L’annuaire Web des adolescents transgenres, créé en 1998 et archivé pour la dernière fois en 2002, comprenait des liens, des pages d’accueil et des adresses électroniques pour les jeunes de 32 États différents. Ces pages d’accueil contenaient une variété d’informations, allant des conseils sur la sortie et la navigation à l’école secondaire, à la poursuite de la transition médicale à l’adolescence.

Par exemple, le journal Web de la fondatrice de Transgendered Teens Web Directory, Sarah, qui a des entrées de 1997 à 2001, fait référence à plusieurs reprises à ses conversations par courrier électronique avec d’autres jeunes trans, qui la soutiennent pendant qu’elle navigue dans son identité changeante, en s’adressant à ses parents et en faisant copains.

Site Web archivé TransBoy Resource Network de 1999
Le réseau de ressources TransBoy a offert des informations et un soutien pour interroger les enfants. Capture d’écran: Internet Archive

Les jeunes trans ont également créé des ressources axées sur ce dont ils pensaient que les autres jeunes avaient besoin. Sur la page «À propos» du TransBoy Resource Network, le créateur décrit avoir été inspiré par sa propre expérience avec «le potentiel d’Internet pour rassembler les personnes trans et pour la diffusion de l’information».

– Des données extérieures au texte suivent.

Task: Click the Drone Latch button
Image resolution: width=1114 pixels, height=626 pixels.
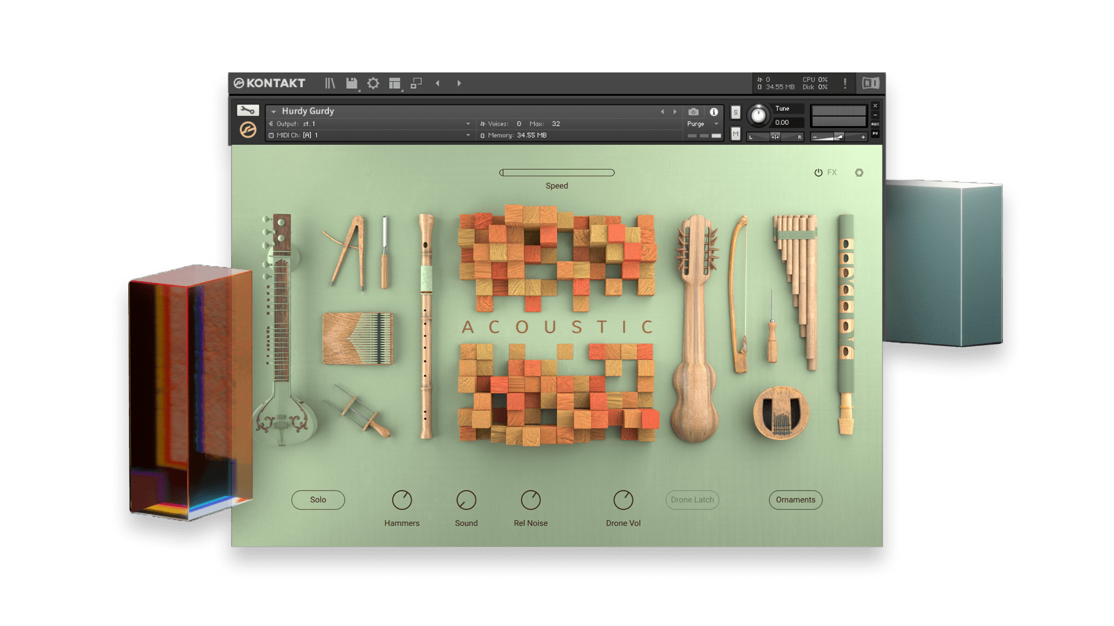Action: [692, 500]
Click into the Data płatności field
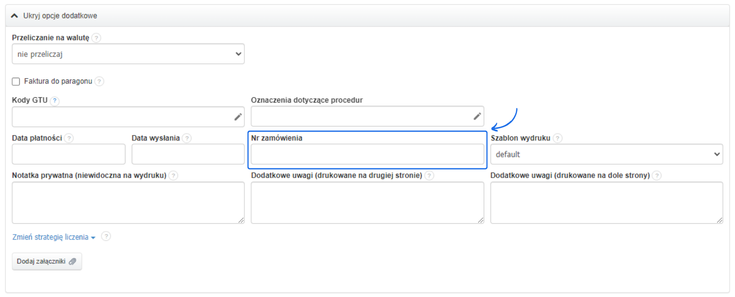735x297 pixels. click(69, 154)
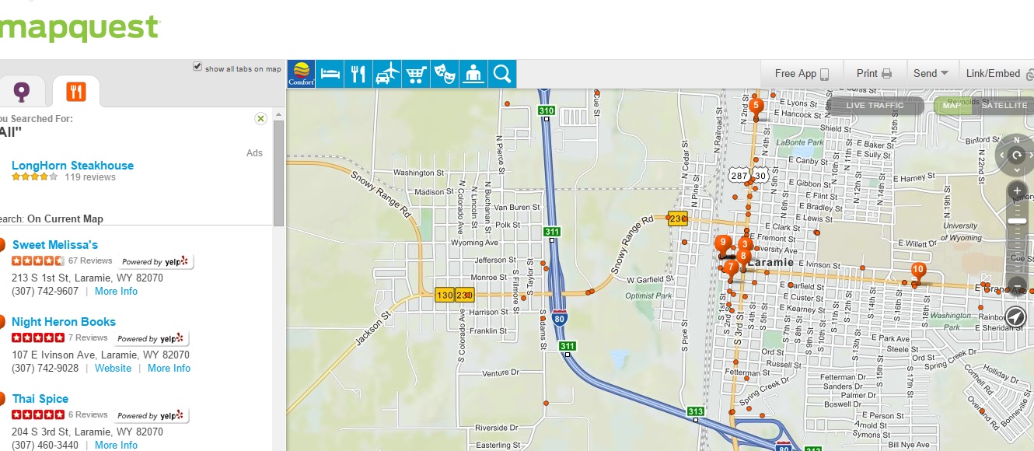Switch to the orange restaurants tab
Screen dimensions: 1034x451
(x=76, y=92)

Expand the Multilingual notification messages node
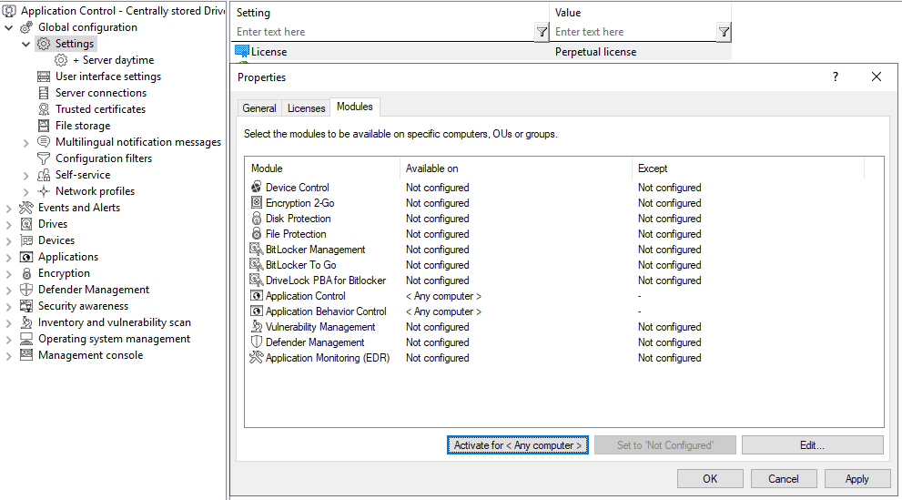[x=26, y=142]
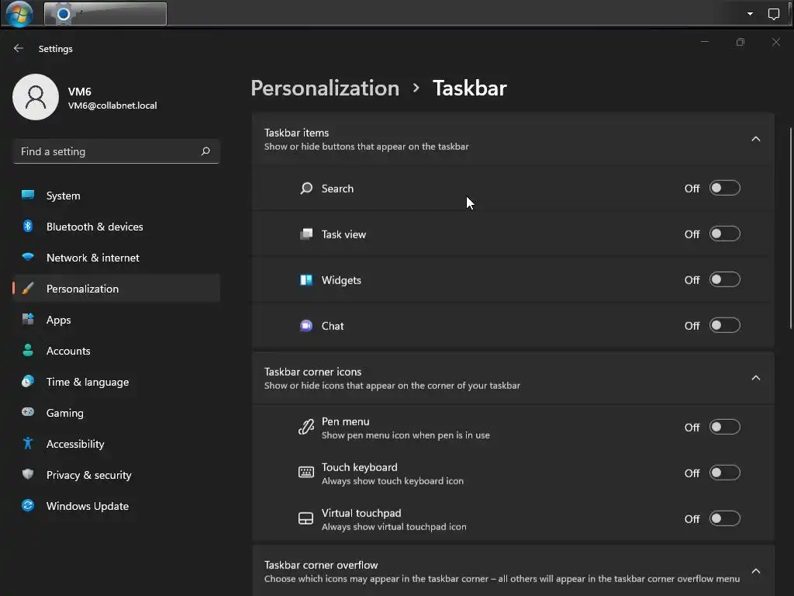Open the System settings category

[x=63, y=196]
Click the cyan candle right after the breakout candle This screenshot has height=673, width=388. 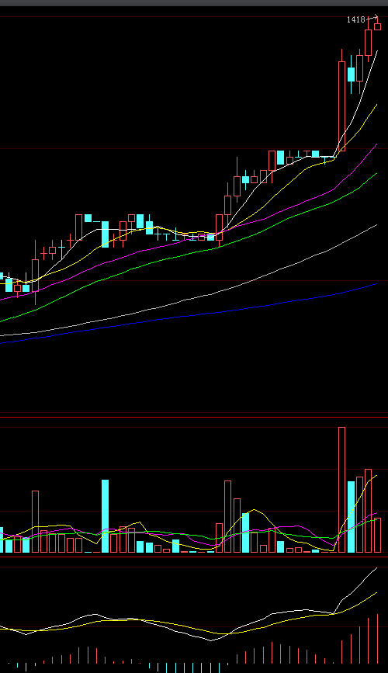[x=351, y=75]

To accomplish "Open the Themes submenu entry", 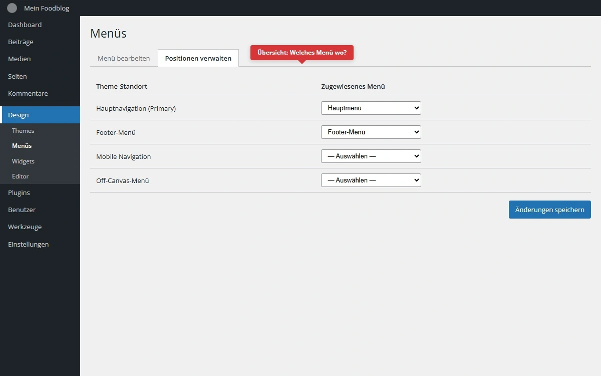I will click(23, 130).
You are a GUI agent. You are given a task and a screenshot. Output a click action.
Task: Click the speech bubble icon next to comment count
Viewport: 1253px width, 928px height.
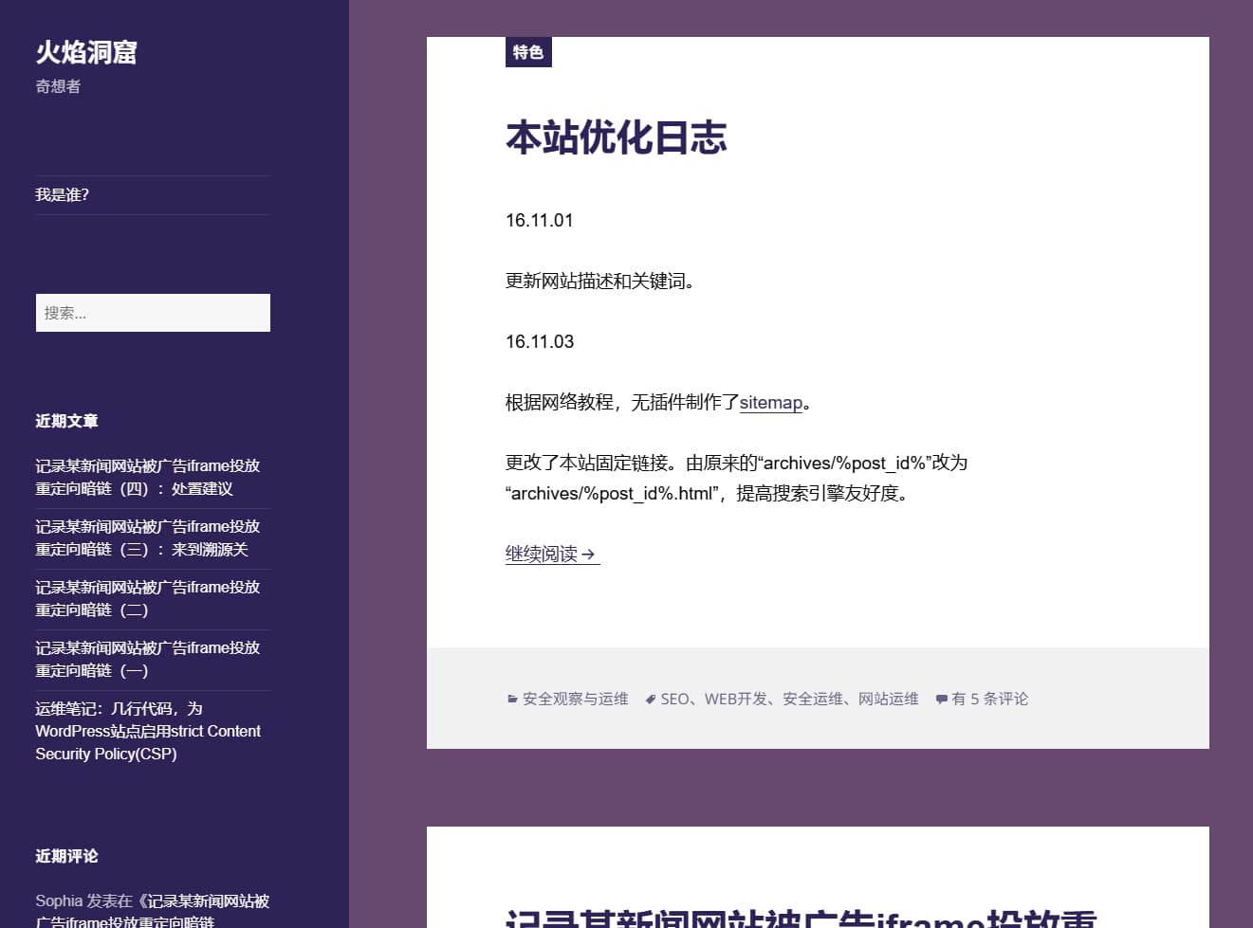[x=941, y=699]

Lire aussi  Omicron est moins susceptible de vous mettre à l'hôpital : études britanniques

Plus important encore, pour les jeunes trans qui ne pouvaient pas être eux-mêmes dans la vraie vie, la page d’accueil était un espace d’expression de soi. Sur leurs pages, ils pouvaient utiliser des couleurs et des graphiques sexués sans craindre de sortir eux-mêmes, ou publier des photos portant les vêtements dans lesquels ils se sentaient à l’aise sans faire face au harcèlement physique. Pour les créateurs trans qui avaient des parents solidaires, leur page d’accueil pourrait même devenir un endroit pour partager leurs progrès de transition, en publiant des photos à chaque nouvelle étape personnelle.

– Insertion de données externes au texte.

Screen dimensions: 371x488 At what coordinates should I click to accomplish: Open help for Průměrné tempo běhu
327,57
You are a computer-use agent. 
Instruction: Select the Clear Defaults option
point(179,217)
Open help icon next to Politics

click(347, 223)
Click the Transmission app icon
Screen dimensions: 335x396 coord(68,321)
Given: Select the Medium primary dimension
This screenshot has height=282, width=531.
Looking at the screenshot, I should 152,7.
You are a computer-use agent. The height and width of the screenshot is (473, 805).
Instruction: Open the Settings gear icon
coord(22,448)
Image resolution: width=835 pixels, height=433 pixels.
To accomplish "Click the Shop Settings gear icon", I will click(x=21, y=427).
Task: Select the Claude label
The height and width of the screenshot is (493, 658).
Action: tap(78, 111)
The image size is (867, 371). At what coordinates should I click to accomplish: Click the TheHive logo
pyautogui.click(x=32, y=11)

Tout comme les profils de médias sociaux d’aujourd’hui, la page d’accueil est devenue une version numérique de soi-même idéal. Au fil du temps, le nombre croissant de pages signifiait que les jeunes trans qui surfaient sur le Web étaient, comme l’adolescent Dylan Jared l’a écrit sur sa propre page, toujours capables de «croiser des gens comme eux».

Les adolescents trans agrandissent leurs rangs

Grâce à ces espaces en ligne, ce qui semblait autrefois rare – s’identifier publiquement comme trans avant de devenir adulte – devenait rapidement une expérience courante pour une grande partie de la communauté trans.

À mesure que les jeunes trans sont devenus plus visibles, les organisations se sont senties habilitées à défendre activement leur cause. Les problèmes auxquels sont confrontés les jeunes trans étaient un thème central de la conférence annuelle 2004 de l’IFGE, bien que certains participants s’inquiètent encore des «problèmes éthiques» liés à la présentation de présentations par des jeunes.

Tout au long des années 2000, le nombre de personnes en Amérique du Nord qui se sont déclarées trans plus tôt dans la vie a augmenté de façon exponentielle. Maintenant, certaines cliniques trans-affirmantes ont du mal à voir tous leurs patients potentiels.

Ce changement n’aurait pas été possible sans la portée d’Internet, qui a montré que les jeunes trans ont toujours été là. Les communautés en ligne leur ont donné un endroit – et un espace – pour être eux-mêmes, sans craindre d’être ostracisés, minés ou harcelés.

Et c’est avoir le soutien de leurs pairs, et non une mode passagère des médias sociaux, qui leur donne le courage de se manifester, hier et aujourd’hui.

La conversation

Leave a Reply

Your email address will not be published. Required fields are marked *

This site uses Akismet to reduce spam. Learn how your comment data is processed.